Carry-on luggage is also stored on racks on the first floor. Stowing our folding bikes in these racks was on the mild side of difficult – they are not as deep as one would like and the ones above ground-level are awkwardly spaced. People who have 100 pound suitcases (yes they do!) struggle to hoist them in. Sometimes storage dribbles into another small room around the corner that has a few rows of seats, sometimes with travelers sitting in them. You can also see destroyer-class berths in that room, on top of which train personnel store their odd things. The are doors for getting off and on down there too, along with a stepping stool and some intercom equipment. When lots of people are getting off at the same stop, the passageway and the staircase leading to it becomes clogged. I wish I could suggest an alternate design!

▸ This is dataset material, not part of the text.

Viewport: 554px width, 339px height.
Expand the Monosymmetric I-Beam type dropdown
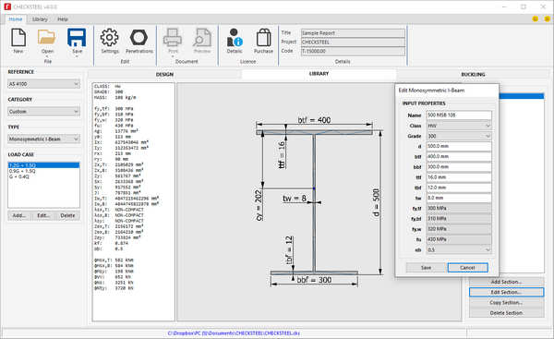click(x=44, y=139)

The seats in coach are adjustable and capacious; and the curtains have windows. Every seat has an adjustable foot rest and a tray-table. Travelers can sleep quite well for the most part—but especially well if they travel through a state with legal weed, where they can stock up on cannabis gummies. Most people sleep covered in blankets or sleeping bags, for the cars are cold. Near the ends of the car and above the steps to the lower floor are lights that stay on all night. The other overhead lights that illuminate the space are only on in the daytime. Once we figured this out, we always aimed for seats in the middle of the car.

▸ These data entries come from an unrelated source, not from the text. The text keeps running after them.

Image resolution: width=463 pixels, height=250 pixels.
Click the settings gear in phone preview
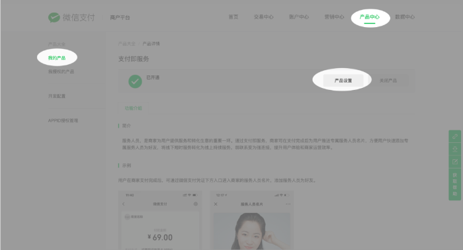tap(196, 204)
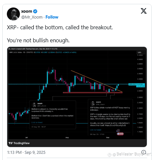The image size is (154, 160).
Task: Open the tweet info icon
Action: pyautogui.click(x=144, y=152)
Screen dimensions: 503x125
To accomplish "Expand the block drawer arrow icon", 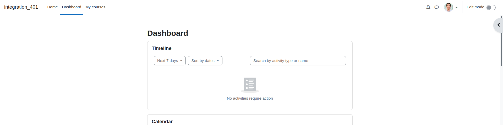I will pyautogui.click(x=499, y=25).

If you travel with your own food, you are not limited to the train’s snack bar. Coach customers cannot eat in the actual dining car, which is reserved for sleeping car customers. But you can get (free!) hot water from them every morning for the good tea you’ll bring, and they do sell a variety of beers. What if there were more opportunities for long-distance passengers to get out and stretch or to buy a hot meal without getting charged for another “segment”? Say, if you de-trained for fewer than 3 hours, getting back on the train to continue toward your original endpoint would not count as a separate ticketing event. If there were hotels or hostels or public houses along the route with rental bikes, maybe you could take a little spin, look around a little, get your heartbeat up?

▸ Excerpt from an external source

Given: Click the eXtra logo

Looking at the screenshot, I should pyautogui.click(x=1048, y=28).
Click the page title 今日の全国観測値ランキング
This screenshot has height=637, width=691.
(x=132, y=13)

Trains seem like a perfect solution to global warming. The planet is crying out for more rail service – whether cross-country like Amtrak or inter-city light rail, like they have in Japan, complete with the bullet trains. Seattle runs a campaign to reduce the greenhouse effects of a combustion-based lifestyle using the slogan, “Sacrifice a little to gain a lot.” We like that. We would like to see laws change to limit the power of cars, to make cars less dangerous; and we want to study the traffic laws of places like Denmark, to see what we can co-opt. We would like to try bringing our cargo bikes on the train, without having to shunt them into a baggage car or fold them up. As if.